The ensuing 50 years have harkened 50 years of zombie improvements; they now wear a device on their wrists that emits a soothing electromagnetic pulse that keeps them from eating brains (it probably counts their steps as well). Zombies are are now like anyone else, though they are easily identified thanks to green hair and a pale pallor. Unfortunately, zombie phobia is rampant in the Stepford-like community of Seabrook, and the division is still pretty strict. Zombies wear uniforms, work the worst jobs, aren’t allowed to keep pets, etc, etc. Today, however, Zed (Milo Manheim), a teenage zombie, is super pumped because it’s the first day of school and for the first time, zombies are allowed to attend human school.
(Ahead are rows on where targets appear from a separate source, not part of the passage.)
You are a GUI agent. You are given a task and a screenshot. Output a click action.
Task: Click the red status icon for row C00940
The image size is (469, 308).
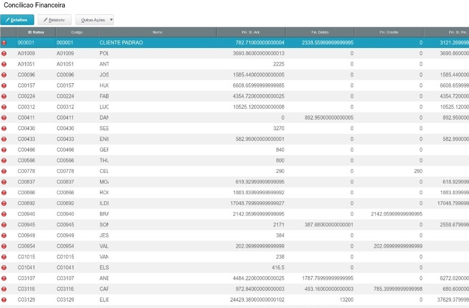click(4, 214)
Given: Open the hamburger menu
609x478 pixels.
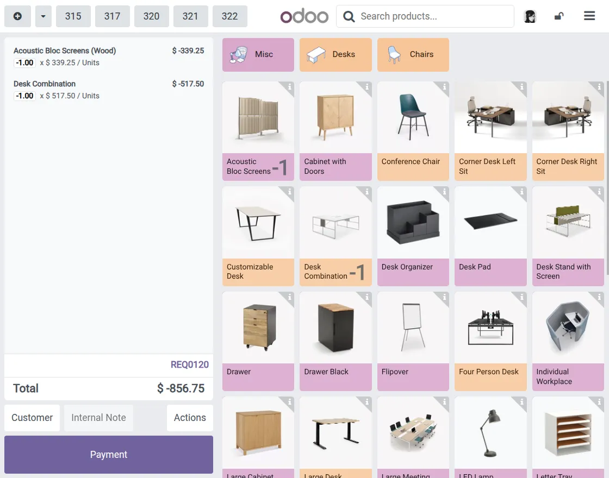Looking at the screenshot, I should 589,16.
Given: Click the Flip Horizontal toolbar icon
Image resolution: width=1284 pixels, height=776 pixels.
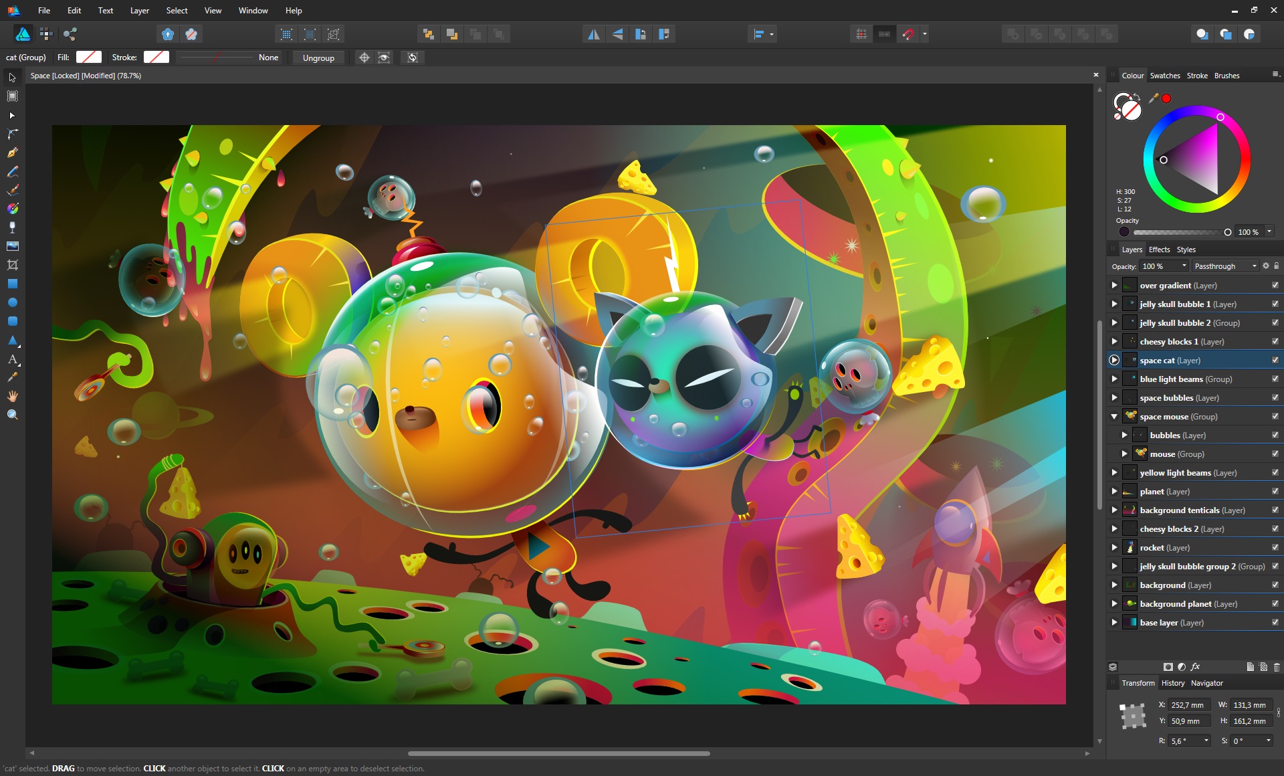Looking at the screenshot, I should 593,34.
He shouldn’t be surprised that the school is still very much segregated, with the zombies all relegated to the dank basement and not allowed to mix with human kids or join extra-curriculars. Luckily Zed’s got a zombie edge when it comes to football, and the Seabrook Shrimps are utterly awful without him. Can one zombie jock heal the hearts and prejudices of a xenophobic town? With a little help from his zombie friends and one brave, blonde cheerleader named Addison (Meg Donnelly), yes. Yes they can.

This little ditty is available on Disney+ and will make for some fun, family friendly viewing this Halloween.

Meanwhile, I’m a little embarrassed to say that I really liked this film myself. It’s corny and earnest as heck, but it’s also extremely well put together. I never saw High School Musical, but I imagine this is not unlike it, only half the kids are zombies.

Someone production-designed the heck out of this thing. That person is Mark Hofeling, and he deserves an awful lot of credit. The Seabrook side looks like a Taylor Swift music video and the Zombietown half looks like a Katy Perry video, and for the first time in my life, I mean that as a compliment. Costumes by Rita McGhee follow the aesthetic brilliantly (Sean even commented on the pastel football uniforms), so when they all break out into dance, the effect is rather pleasing. Oh did I mention it was also a musical? And the songs aren’t bad – not worse than a lot of what plays on the radio, anyway. The choreography’s decent too, more current and involved than I would have predicted from a Disney movie. The young cast (Manheim, Donnelly, Trevor Tordjman, Kylee Russell) are talented and charming and quite polished. And the script isn’t terrible either. Or, it’s terrible in a self-aware way, leaning extra hard on archetypes but making use of them and landing a few clever quips along the way.

Do I have a school girl crush on this movie or what? It’s really not meant for adults and I would never inflict this on anyone other than Sean. It’s a living, breathing cupcake of a movie and I guess I was in the mood for dessert.